start Supplied information

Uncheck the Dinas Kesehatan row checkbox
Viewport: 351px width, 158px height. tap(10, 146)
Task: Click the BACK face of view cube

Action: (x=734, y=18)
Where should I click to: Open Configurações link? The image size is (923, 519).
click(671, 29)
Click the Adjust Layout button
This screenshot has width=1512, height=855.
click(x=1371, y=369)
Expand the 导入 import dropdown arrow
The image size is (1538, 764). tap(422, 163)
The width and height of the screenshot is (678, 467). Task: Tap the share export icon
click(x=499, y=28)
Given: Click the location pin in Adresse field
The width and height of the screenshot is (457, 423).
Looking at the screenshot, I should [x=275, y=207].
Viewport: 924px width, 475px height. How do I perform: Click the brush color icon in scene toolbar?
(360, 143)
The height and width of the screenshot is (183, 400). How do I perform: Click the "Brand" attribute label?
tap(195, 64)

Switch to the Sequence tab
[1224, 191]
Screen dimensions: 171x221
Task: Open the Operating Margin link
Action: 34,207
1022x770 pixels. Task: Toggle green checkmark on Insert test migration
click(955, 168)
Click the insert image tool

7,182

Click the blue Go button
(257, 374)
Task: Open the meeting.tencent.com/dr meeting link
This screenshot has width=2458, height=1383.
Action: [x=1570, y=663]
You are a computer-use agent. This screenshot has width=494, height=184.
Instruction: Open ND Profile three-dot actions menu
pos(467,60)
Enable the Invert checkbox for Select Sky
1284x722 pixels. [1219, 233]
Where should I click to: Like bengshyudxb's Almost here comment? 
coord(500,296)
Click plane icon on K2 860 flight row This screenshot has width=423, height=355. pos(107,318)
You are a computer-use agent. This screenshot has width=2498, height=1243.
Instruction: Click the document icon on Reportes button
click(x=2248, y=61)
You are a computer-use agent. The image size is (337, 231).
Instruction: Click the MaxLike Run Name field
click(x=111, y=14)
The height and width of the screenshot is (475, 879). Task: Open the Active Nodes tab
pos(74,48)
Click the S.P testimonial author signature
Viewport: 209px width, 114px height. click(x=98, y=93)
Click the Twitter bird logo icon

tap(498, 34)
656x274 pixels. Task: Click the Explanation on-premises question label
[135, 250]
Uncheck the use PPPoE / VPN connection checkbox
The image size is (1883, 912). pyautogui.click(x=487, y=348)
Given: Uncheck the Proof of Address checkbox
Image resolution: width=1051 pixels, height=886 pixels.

end Supplied information

■ Challenge ■
Copy out every row above word for word, without changing anything.

■ Exercise response ■
Uncheck the Dinas Kesehatan row checkbox
Viewport: 351px width, 158px height. tap(10, 146)
Task: Click the BACK face of view cube

Action: (x=734, y=18)
Where should I click to: Open Configurações link? The image size is (923, 519).
click(671, 29)
Click the Adjust Layout button
This screenshot has width=1512, height=855.
click(x=1371, y=369)
Expand the 导入 import dropdown arrow
The image size is (1538, 764). tap(422, 163)
The width and height of the screenshot is (678, 467). Task: Tap the share export icon
click(x=499, y=28)
Given: Click the location pin in Adresse field
The width and height of the screenshot is (457, 423).
Looking at the screenshot, I should [x=275, y=207].
Viewport: 924px width, 475px height. How do I perform: Click the brush color icon in scene toolbar?
(360, 143)
The height and width of the screenshot is (183, 400). How do I perform: Click the "Brand" attribute label?
tap(195, 64)

Switch to the Sequence tab
[1224, 191]
Screen dimensions: 171x221
Task: Open the Operating Margin link
Action: 34,207
1022x770 pixels. Task: Toggle green checkmark on Insert test migration
click(955, 168)
Click the insert image tool

7,182

Click the blue Go button
(257, 374)
Task: Open the meeting.tencent.com/dr meeting link
This screenshot has width=2458, height=1383.
Action: [x=1570, y=663]
You are a computer-use agent. This screenshot has width=494, height=184.
Instruction: Open ND Profile three-dot actions menu
pos(467,60)
Enable the Invert checkbox for Select Sky
1284x722 pixels. [1219, 233]
Where should I click to: Like bengshyudxb's Almost here comment? 
coord(500,296)
Click plane icon on K2 860 flight row This screenshot has width=423, height=355. pos(107,318)
You are a computer-use agent. This screenshot has width=2498, height=1243.
Instruction: Click the document icon on Reportes button
click(x=2248, y=61)
You are a computer-use agent. The image size is (337, 231).
Instruction: Click the MaxLike Run Name field
click(x=111, y=14)
The height and width of the screenshot is (475, 879). Task: Open the Active Nodes tab
pos(74,48)
Click the S.P testimonial author signature
Viewport: 209px width, 114px height. click(x=98, y=93)
Click the Twitter bird logo icon

tap(498, 34)
656x274 pixels. Task: Click the Explanation on-premises question label
[135, 250]
Uncheck the use PPPoE / VPN connection checkbox
The image size is (1883, 912). pyautogui.click(x=487, y=348)
Given: Uncheck the Proof of Address checkbox
Image resolution: width=1051 pixels, height=886 pixels.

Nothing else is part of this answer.